URBANISATION 1920 - 1939

The desertion of Deritend and west Bordesley was hastened by World War One factory development. It continued during the 1920s as its inhabitants moved to less decayed Middle Ring districts vacated by seekers after gracious living in the semis of Hall Green and Yardley. The Lloyd roads were still preserves of respectability and the newer parts of Small Heath were good addresses until the early 1930s. From 1925 on the Haybarnes Estate of council houses in twos, fours, and sixes, was being built on 122 acres between Monica Road and the new highway, Haybarnes/Newbridge Road. Rejecting the long tunnelback terrace that covered so much of central Bordesley, the Council adopted the cottage-type house pioneered by Bournville: contractors built with variations of external design but to common specifications.

Gardens, verges, small grassed play-areas and a few cul-de-sacs were first steps toward today's precincts, but most of the streets were still long throughways.

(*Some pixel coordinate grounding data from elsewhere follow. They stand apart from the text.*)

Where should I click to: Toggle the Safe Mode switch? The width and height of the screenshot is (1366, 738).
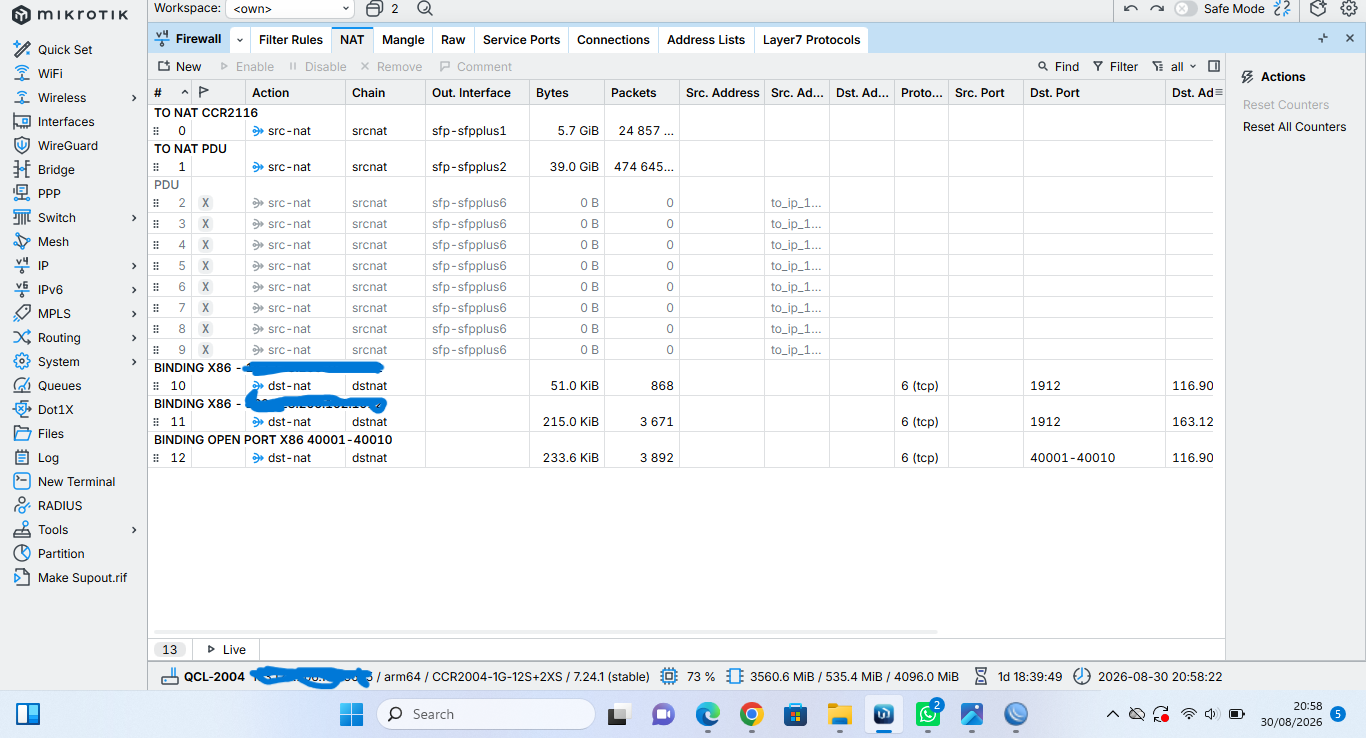1185,9
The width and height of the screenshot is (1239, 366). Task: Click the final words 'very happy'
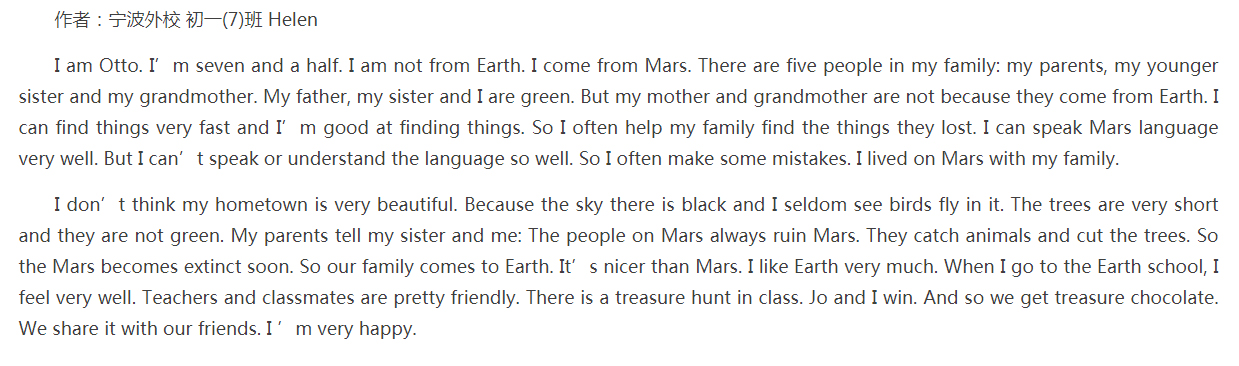(367, 329)

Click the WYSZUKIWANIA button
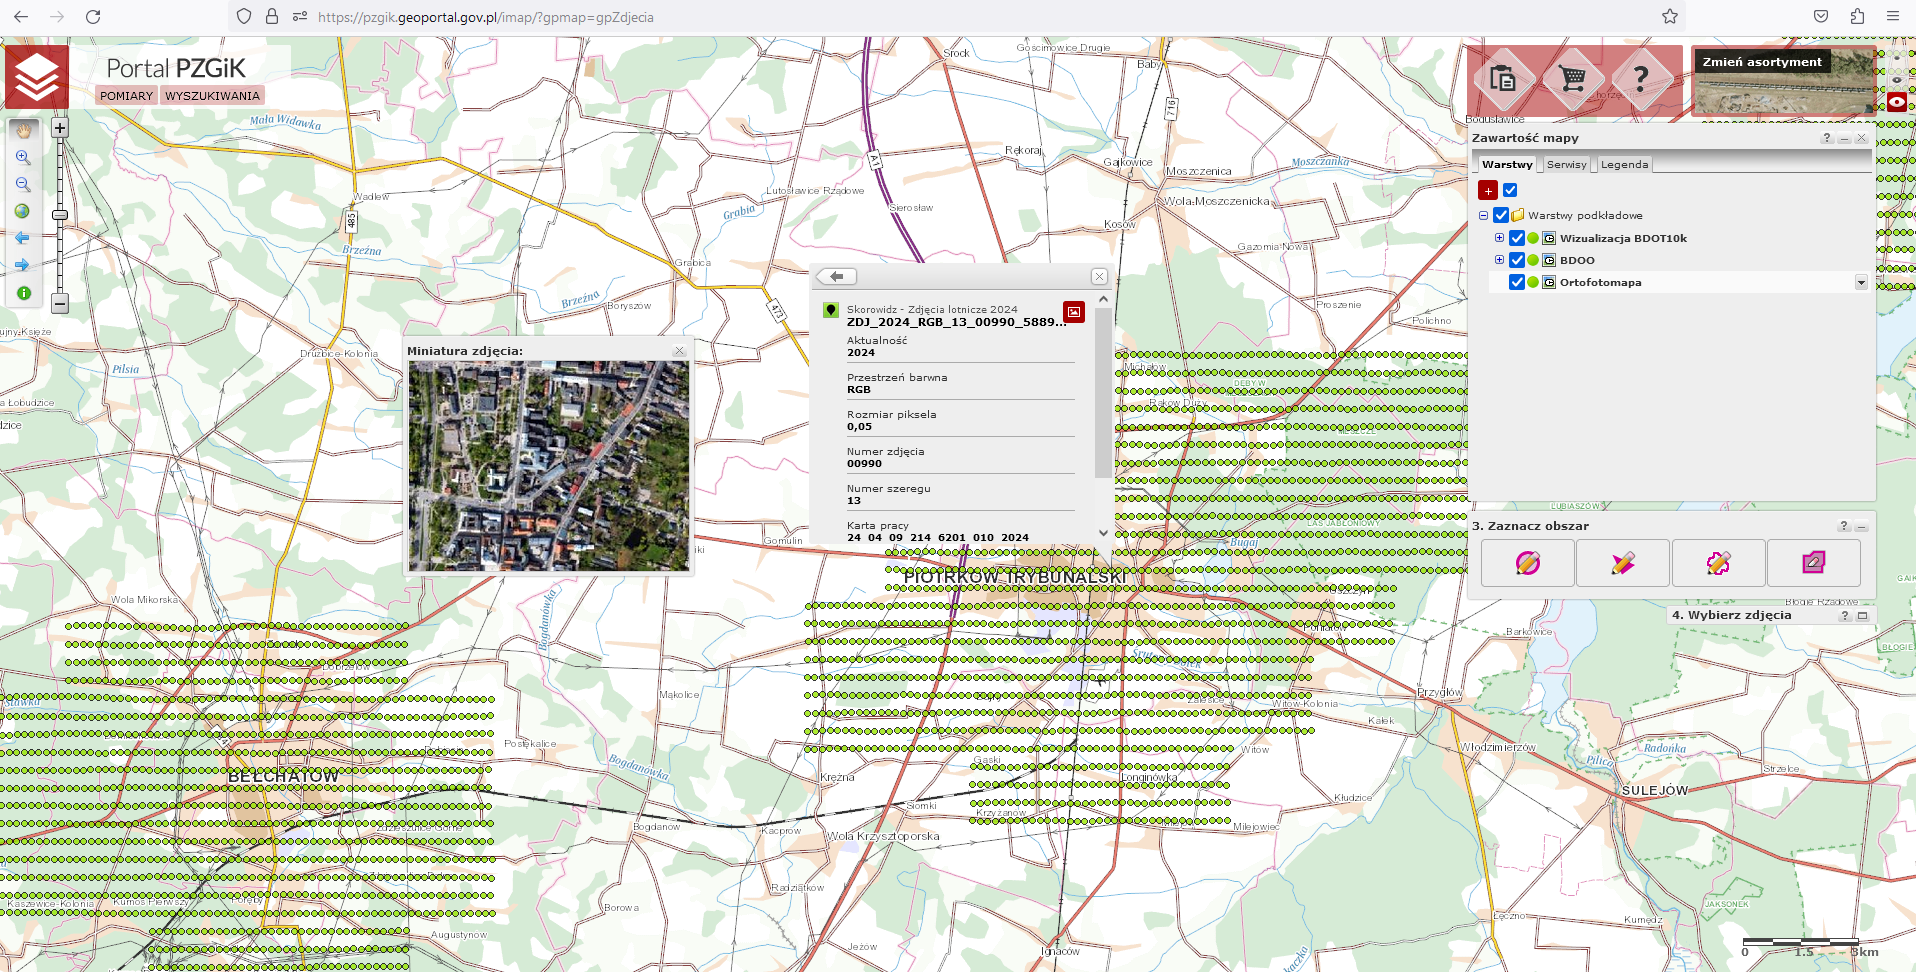pyautogui.click(x=212, y=96)
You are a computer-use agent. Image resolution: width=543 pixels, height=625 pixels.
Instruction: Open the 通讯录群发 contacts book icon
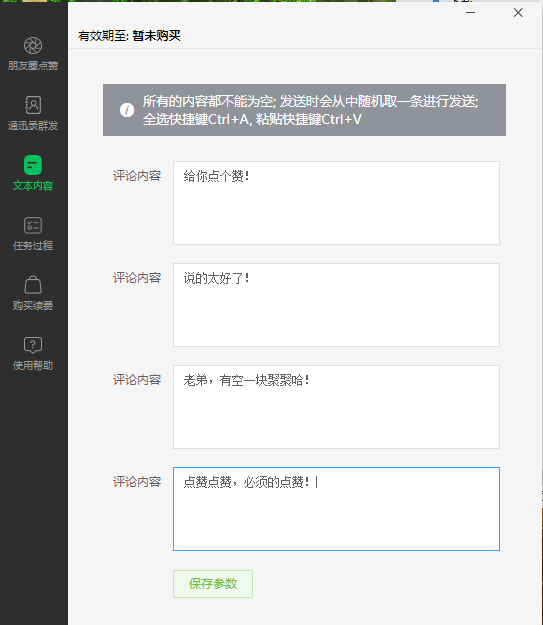(33, 105)
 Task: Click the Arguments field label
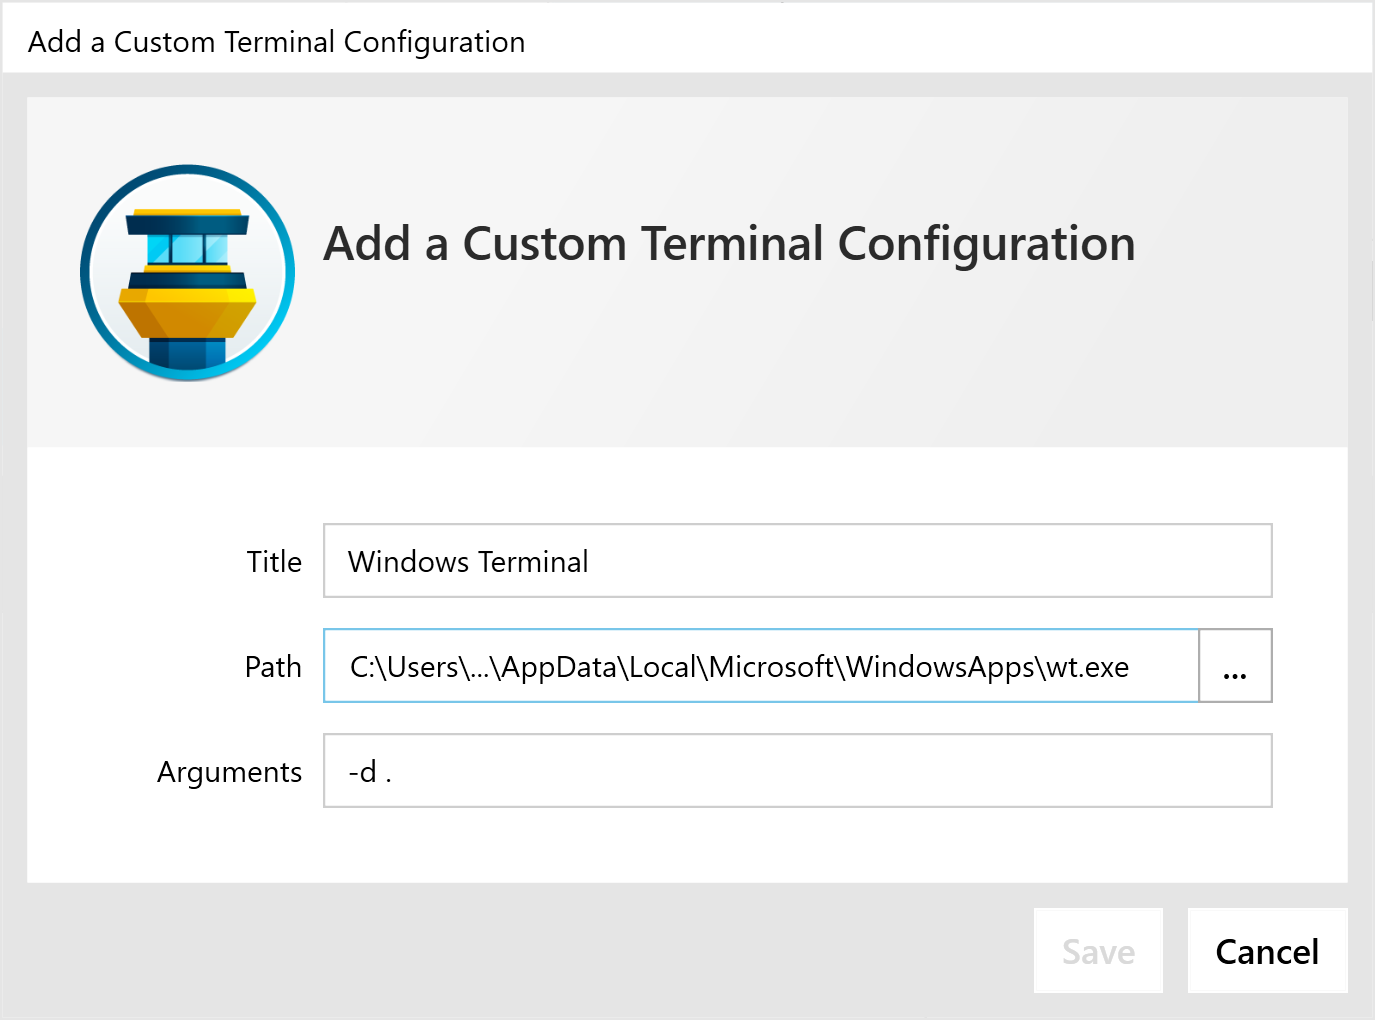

On Garrison Lane the first three-storey flat-blocks, the Holmes Estate, went up on a slum site off Garrison Lane. Bordesley's urbanisation was then complete. More slums were to be replaced - by cottages (Glover and Sarah Streets and Spring Vale), maisonettes (Gordon/ Witton Streets and Kingston Hill), and the 1938 St. Martin's Estate of long three-storey flat-blocks between Vaughton and Dymoke Streets.